◆ YOUR OBJECTIVE: Copy exactly the stretch of data below from the line with "Open the 运行 menu" through the line with "Switch to the 1년", including both of those lines.

◆ EXERCISE MATERIALS:
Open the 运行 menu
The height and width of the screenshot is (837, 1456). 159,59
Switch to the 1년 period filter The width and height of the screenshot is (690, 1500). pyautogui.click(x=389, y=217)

--

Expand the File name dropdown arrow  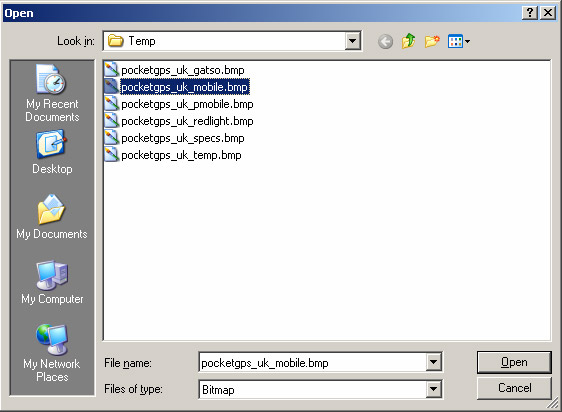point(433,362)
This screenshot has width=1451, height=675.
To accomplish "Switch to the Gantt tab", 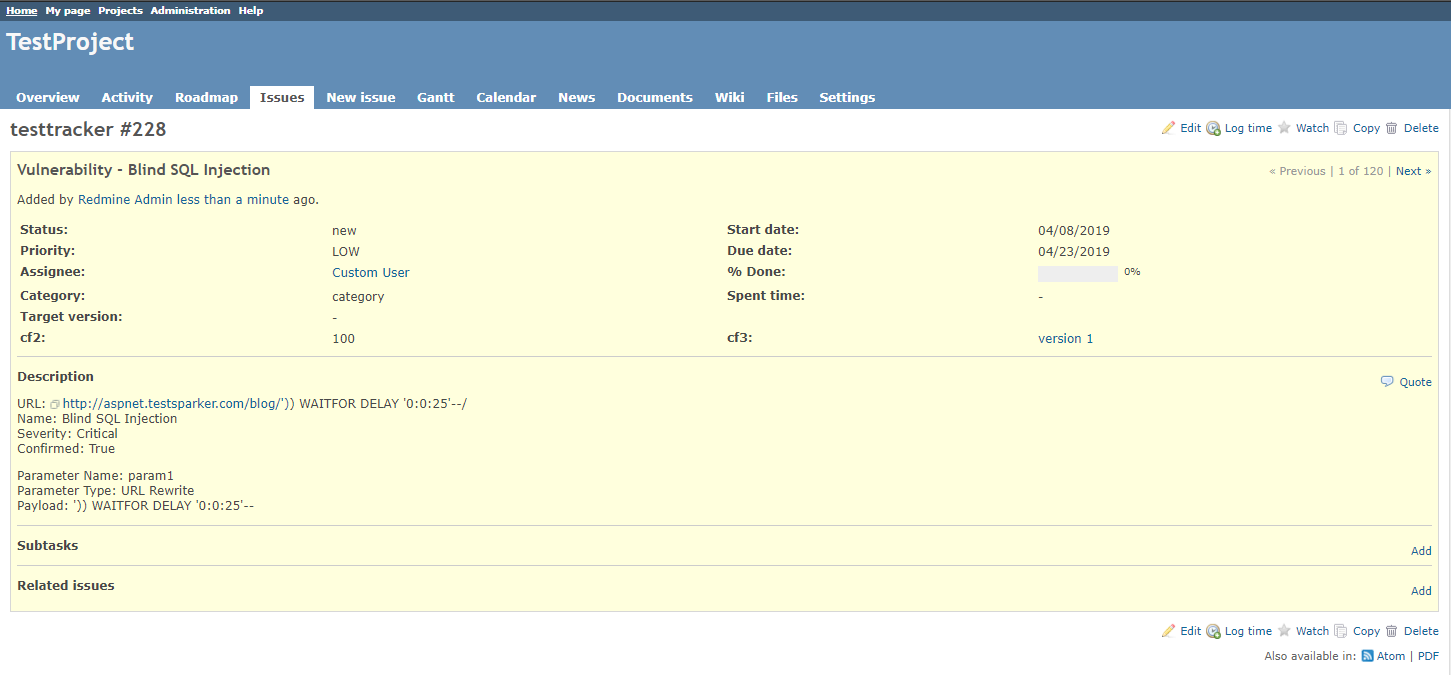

---

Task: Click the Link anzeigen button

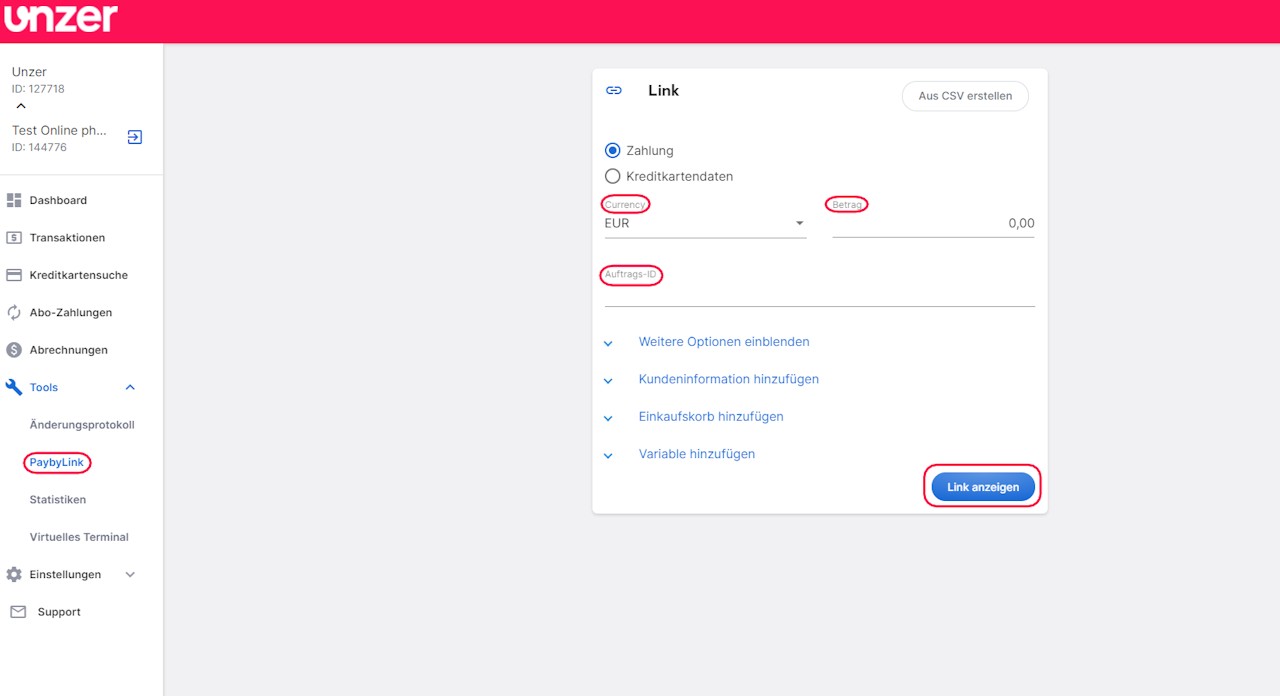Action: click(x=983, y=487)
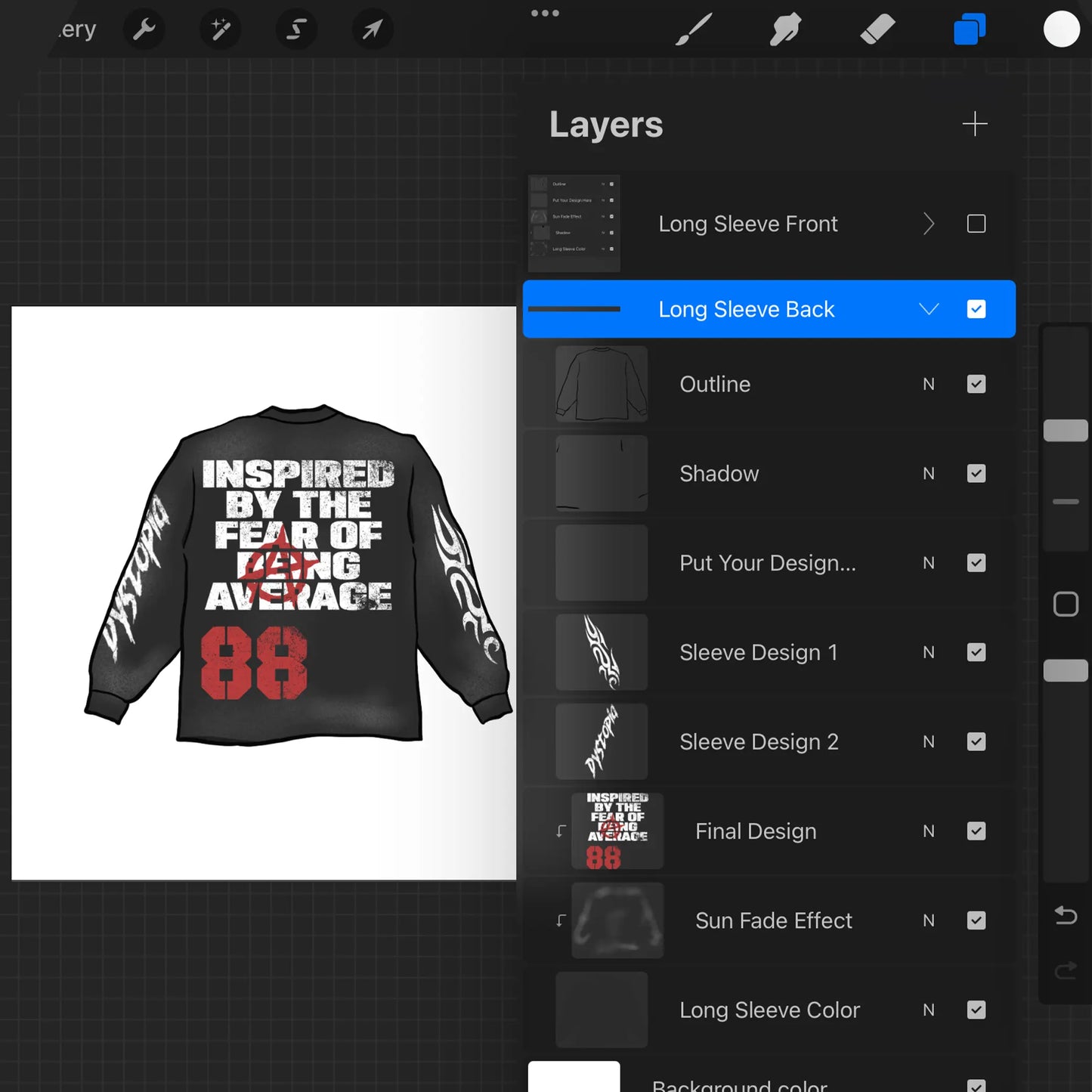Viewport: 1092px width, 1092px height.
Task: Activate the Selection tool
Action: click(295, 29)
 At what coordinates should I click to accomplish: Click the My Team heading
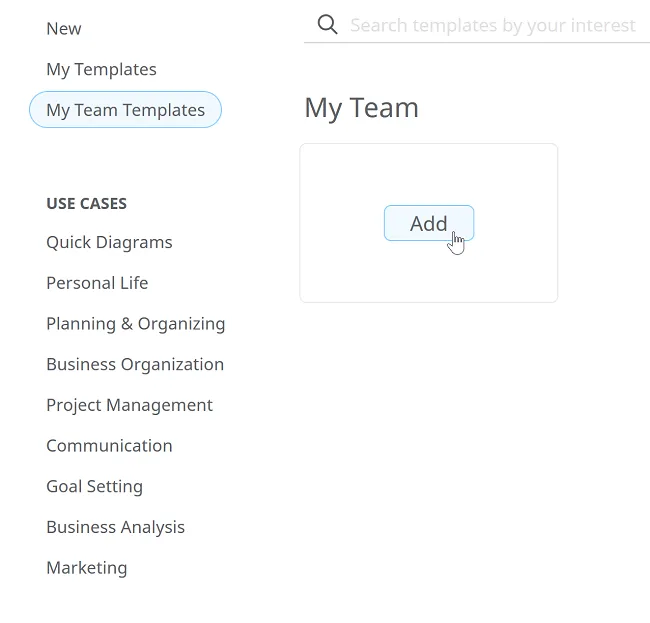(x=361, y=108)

◆ YOUR RESPONSE:
Open the 运行 menu
The height and width of the screenshot is (837, 1456). 159,59
Switch to the 1년 period filter The width and height of the screenshot is (690, 1500). pyautogui.click(x=389, y=217)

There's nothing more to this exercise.